We find that the statutory language at issue is not ambiguous. We find that in enacting § 558.019.7, the legislature intended that § 558.019.2 provide for minimum prison terms only on sentences for crimes occurring on or after August 28, 1994, not that the statute only apply to cases in which the predicate offenses counted as prior remands occurred on or after August 28, 1994. See Boersig v. Missouri Dept. of Corrections, 959 S.W.2d 454, 455-58 (Mo. banc 1997).[4]

Also, as the State points out, habitual offender statutes "do not punish a defendant for his prior convictions; rather they punish him as a repeat offender for his latest offense on the basis of a demonstrated propensity for misconduct." State v. Acton, 665 S.W.2d 618, 619 (Mo. banc 1984). Applying common sense and considering the purpose of habitual offender statutes, we find that our interpretation of the statute, discussed above, is the correct one.

*206 We next address Irvin's claim that the application of § 558.019 in his case violates the ex post facto clauses of the United States and Missouri Constitutions because the offenses for which he was previously remanded to the DOC occurred before August 29, 1994, and he is retroactively receiving additional punishment for those offenses.

"The ex post facto clause is aimed at laws that are retroactive and that either alter the definition of crimes or increase the punishment for criminal acts already committed." State ex rel. Cavallaro v. Groose, 908 S.W.2d 133, 136 (Mo. banc 1995). "Critical to relief under the Ex Post Facto Clause is not an individual's right to less punishment, but the lack of fair notice and governmental restraint when the legislature increases punishment beyond what was prescribed when the crime was consummated." Weaver v. Graham, 450 U.S. 24, 30, 101 S. Ct. 960, 965, 67 L. Ed. 2d 17 (1981).

In State v. Frederick, 783 S.W.2d 469, 472 (Mo.App. W.D.1990), the defendant contended that the trial court's classification of him as a class X offender under § 558.019[5] was a violation of the ex post facto clause because all of the felonies upon which the trial judge based the classification occurred before that section took effect. We held that the trial court's application of § 558.019 was not a violation of the ex post facto clause because the crime for which the jury convicted the defendant, and the sentence he was then appealing, occurred after the enactment of § 558.019. Id. at 473. We held that the trial court did not err in enhancing the defendant's sentence on the basis of crimes committed prior to the enactment of § 558.019. Id. We reasoned that the trial court sentenced the defendant not for the crimes that formed the basis for his sentence enhancement, but for the crime that was the immediate subject of the appeal. Id.

Similarly, we find that the application of § 558.019.2(3) in the present case is not a violation of the ex post facto clauses of the United States or Missouri Constitutions.

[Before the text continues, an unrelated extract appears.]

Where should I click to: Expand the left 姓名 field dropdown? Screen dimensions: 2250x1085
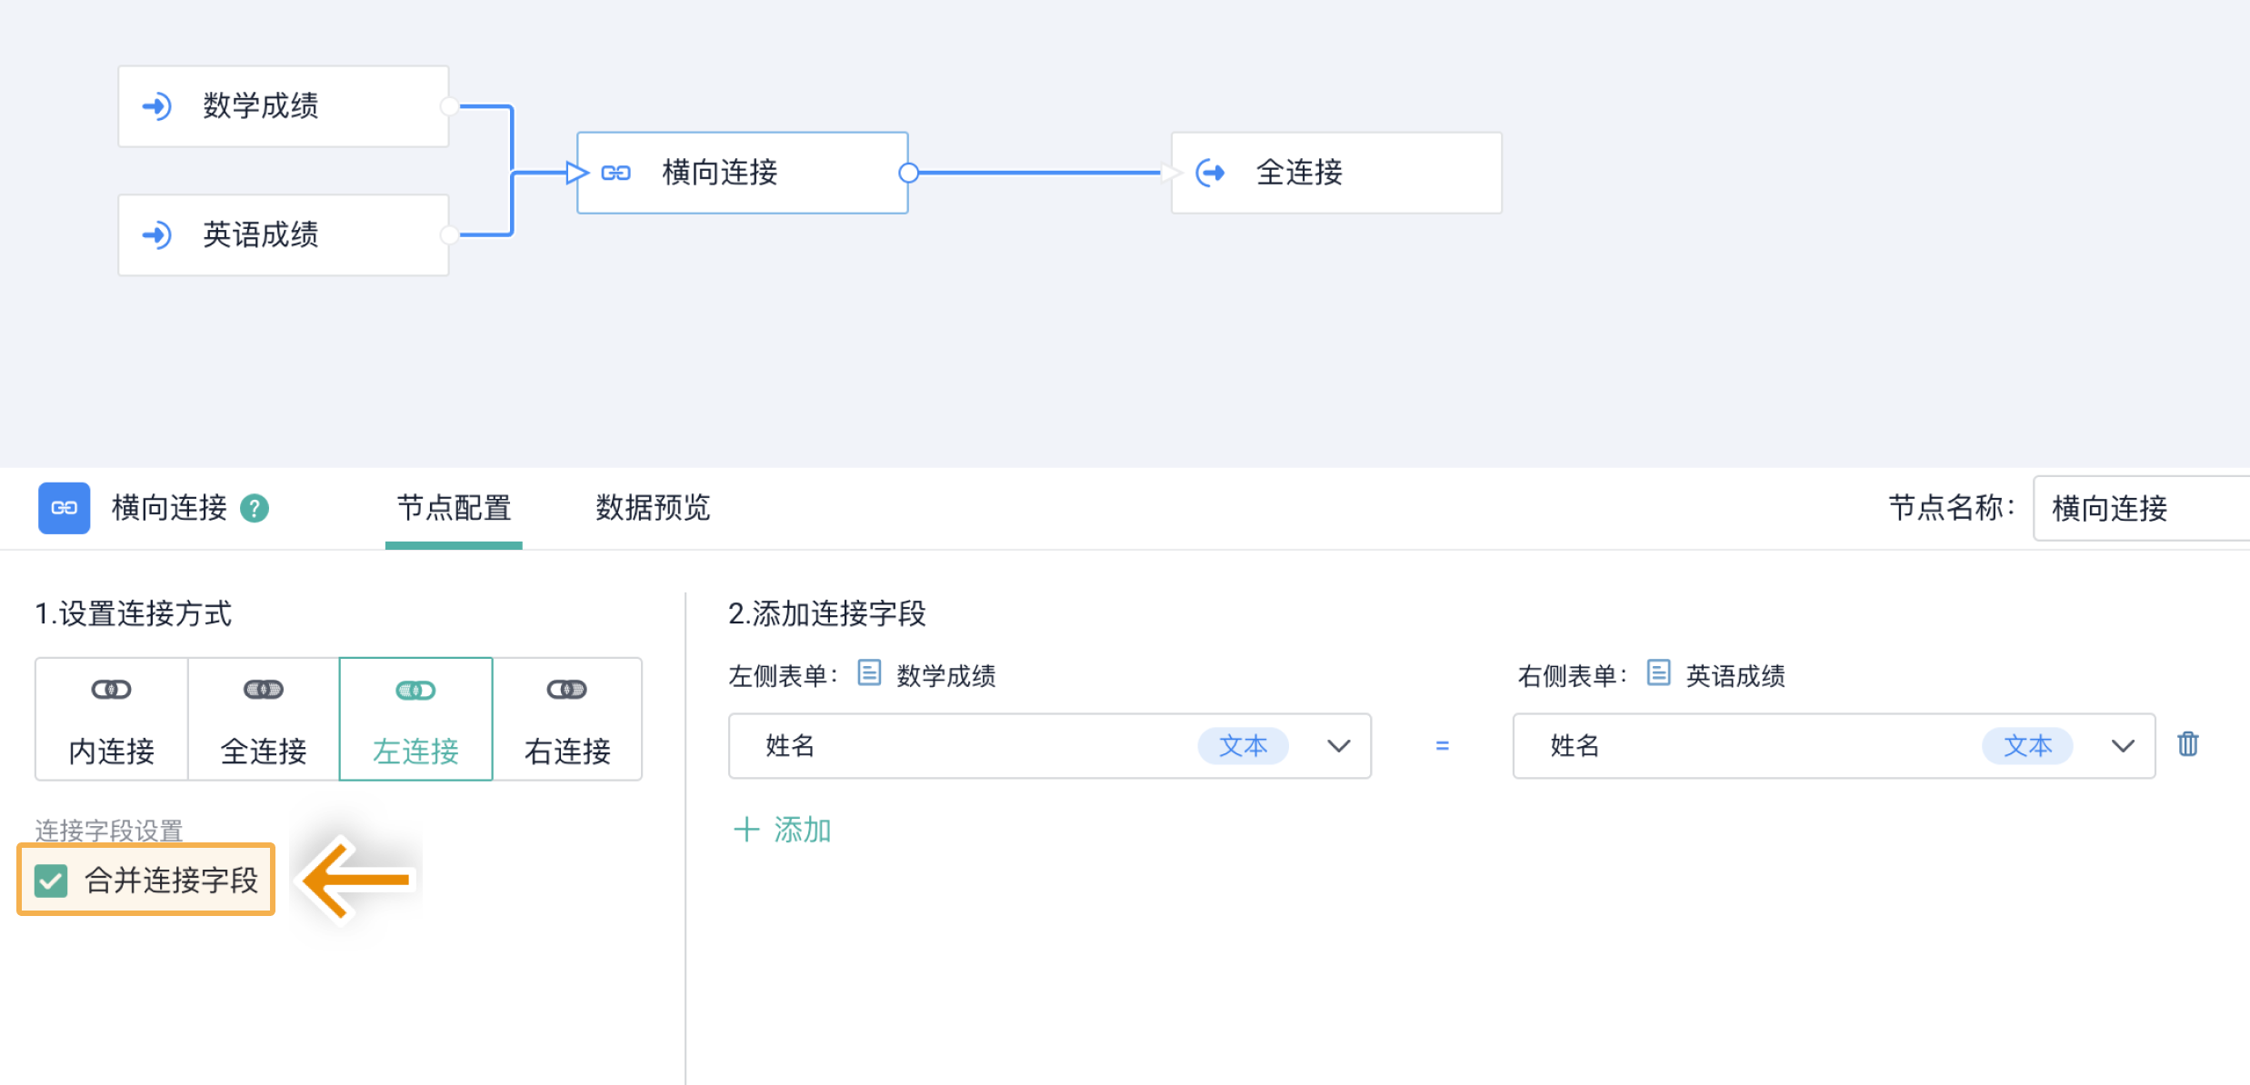(1337, 746)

Irvin is not being punished for crimes that he committed prior to the date the 1994 amendments to § 558.019 took effect, but rather he is being punished for his August 18, 1997, offense on the basis of his demonstrated propensity for misconduct.

The judgment of the circuit court is affirmed.

BRECKENRIDGE, P.J., and ULRICH, J., concur.

NOTES

[1] All statutory references are to RSMo 1994, unless otherwise indicated.

[2] We note that the statute, as amended in 1998, now refers to previous prison commitments, rather than remands.

[3] "Each new commitment after an initial commitment to the Department is a remand." Boersig v. Missouri Dept. of Corrections, 959 S.W.2d 454, 457 (Mo. banc 1997). For the purpose of § 558.019.2(3), the 1982 commitment is the original commitment, and the three more recent commitments are the remands.

[4] Although the court in Boersig did not directly address the issue at bar, the court found that the DOC correctly calculated that the defendant had three or more previous remands to the DOC for the purpose of calculating his minimum sentence under § 558.019.2(3), where the prior remands occurred in November 1980, November 1984, and November 1989. Boersig, 959 S.W.2d at 455-56.

[5] This case refers to § 558.019 RSMo 1986.